Una sola: correzioni.


----------



## Karla74

*O*k he hecho las correcciones que me han sugerido..ahora el texto es asi:

"Las grandes religiones monoteístas y las religiones orientales explicadas a los niños: un viaje en la historia y en la dimensión espiritual de cada confesión, para enseñarles a los hombres del mañana los principios que están en la base del diálogo y del respeto recíproco, a través del conocimiento y del estudio de las diferentes realidades. "

*M*e explican por favor porque enseñarles y no enseñarle?

*G*racias


----------



## maxpower76

Karla74 said:


> ok he hecho las correcciones que me han sugerido..ahora el texto es asi:
> 
> "Las grandes religiones monoteístas y las religiones orientales explicadas a los niños: un viaje en la historia y en la dimensión espiritual de cada confesión, para enseñarles a los hombres del mañana los principios que están en la base del diálogo y del respeto recíproco, a través del conocimiento y del estudio de las diferentes realidades. "
> 
> me explican por favor porque enseñarles y no enseñarle?
> 
> gracias



Yo no estoy muy seguro de que "enseñarles a los hombres" sea correcto. A ver, si usamos -les sin el nombre después es correcto, pero a mí me suena mejor "enseñar a los hombres"


----------



## Karla74

*T*ambien a mi no me suena correcto por eso preguntaba la diferencia entre los dos...


----------



## Fara

maxpower76 said:


> hmmm, yo diría "un viaje *por *la historia y la dimensión espiritual de cada confesión, para enseñar(les) *a los* hombres"


 
Adhiero a este comentario, creo que sería mejor reemplazar "en la historia" por "por la historia".


----------



## maxpower76

Karla74 said:


> tambien a mi no me suena correcto por eso preguntaba la diferencia entre los dos...



No es que haya una diferencia, pero suena redundante "enseñarles a los hombres".

Una corrección a tu frase:

Es mejor decir "tampoco a mi me suena..." o "A mi tampoco me suena..."


----------



## Neuromante

Es "enseñarle (La historia)" a los hombres. Si lo pones en pluraral sería "Enseñarles (Los hombres) a...¿?"

Quizás lo de "En la historia" sea una confusión con el italiano pero creo que hay que usar en las dos partes la misma preposición y "Por la dimensión espiritual" sería erróneo, parecería que se refiere a un lugar.


----------



## gatogab

La Dimensión Espiritual es lo que diferencia a los seres humanos de todos los demás seres de la Tierra.


----------



## Agró

...para enseñar*le* a los hombres del mañana los principios...

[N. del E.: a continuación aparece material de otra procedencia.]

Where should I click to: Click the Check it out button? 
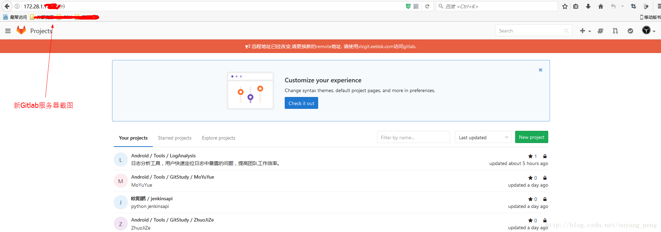pos(301,103)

Con respecto a ese pronombre enclítico -le: se refiere a "los hombres" (plural); por consiguiente debe concordar en número con él (enseñar*les*). Otra cosa es si debe usarse o no, si es redundante o no (en mi opinión, no es redundante).

Consideremos un ejemplo más sencillo:
He venido aquí para decir*le* *a usted* cuatro cosas. (¿Omitiríamos aquí el pronombre -le? Mi respuesta es no).
En plural:
He venido aquí para decir*les* *a ustedes* cuatro cosas.
Por tanto:
...para enseñar*les a los hombres* del mañana los principios...


----------



## Karla74

maxpower76 said:


> Una corrección a tu frase:
> 
> Es mejor decir "tampoco a mi me suena..." o "A mi tampoco me suena..."



gracias por la corrección...hablo mejor el italiano del español 

Agró gracias por tu explicación ahora me es más claro


----------



## Neuromante

Karla74 said:


> gracias por la corrección...hablo mejor el italiano que el español
> 
> Agró gracias por tu explicación ahora me queda más claro



Más correcciones


----------



## Karla74

Neuromante said:


> Más correcciones




Gracias...


----------